Rupanya, berulang kali aku kirimkan surat kepadamu, kamu tidak pernah membacanya. Suratku hanya sampai di tangan ajudan dan pengawalmu yang sombong dan angkuh. Tapi lupakanlah, aku tetap menganggapmu seperti kita awal dahulu bertemu.
Suratku ini kutulis untuk kesekian kalinya dan kukirimkan langsung kepadamu di atas batu nisanmu. Sebab aku tahu, jika kukirim surat padamu, tak satupun sampai di tanganmu. Jika ingin menjumpaimu, aku harus menunggu jadwal giliranku.
Sekarang, aku antar surat ini ke kuburanmu setelah beberapa hari lalu aku mendengar tentang kabar kematianmu. Rasanya ini seperti awal-awal kemarin kita bertemu. Kamu dulu lugu dan tidak mengenal ruang dan waktu.
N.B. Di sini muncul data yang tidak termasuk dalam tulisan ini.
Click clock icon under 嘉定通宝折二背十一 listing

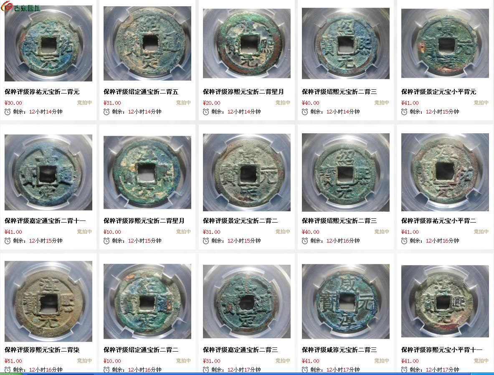point(8,241)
Semenjak kamu menjadi orang kaya dan diagungkan manusia, kamu lupa jika kematian itu tidak mengenal usia dan status. Kamu lupa saat pertemuan awal kita sekitar 25 tahun lalu. Kamu selalu menyebut dan akan mengingat saudara-saudaramu yang susah dan miskin akan dibantu.
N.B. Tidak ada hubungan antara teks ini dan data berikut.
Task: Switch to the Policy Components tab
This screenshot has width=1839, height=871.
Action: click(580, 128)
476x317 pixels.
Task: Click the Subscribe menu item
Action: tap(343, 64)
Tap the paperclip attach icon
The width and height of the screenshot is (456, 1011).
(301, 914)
Sampai kudatangi kuburmu, sebelum ajal menjemputmu, 25 tahun berlalu, kamu belum pernah mengunjungiku. Sungguh sedih, aku mendengar kabar kematianmu.Tapi sudahlah, aku berusaha untuk melupakan semua itu.
Lebih sedih lagi ketika aku melihat kuburanmu yang tidak terawat dan tumbuh lumut dan rumput liar, tidak ada yang merawat kuburanmu. Hanya aku di sini yang dekat dengan tempat tidur panjangmu. Hanya aku yang setiap hari melihat kamu dan setiap seminggu sekali kuziarahi dirimu.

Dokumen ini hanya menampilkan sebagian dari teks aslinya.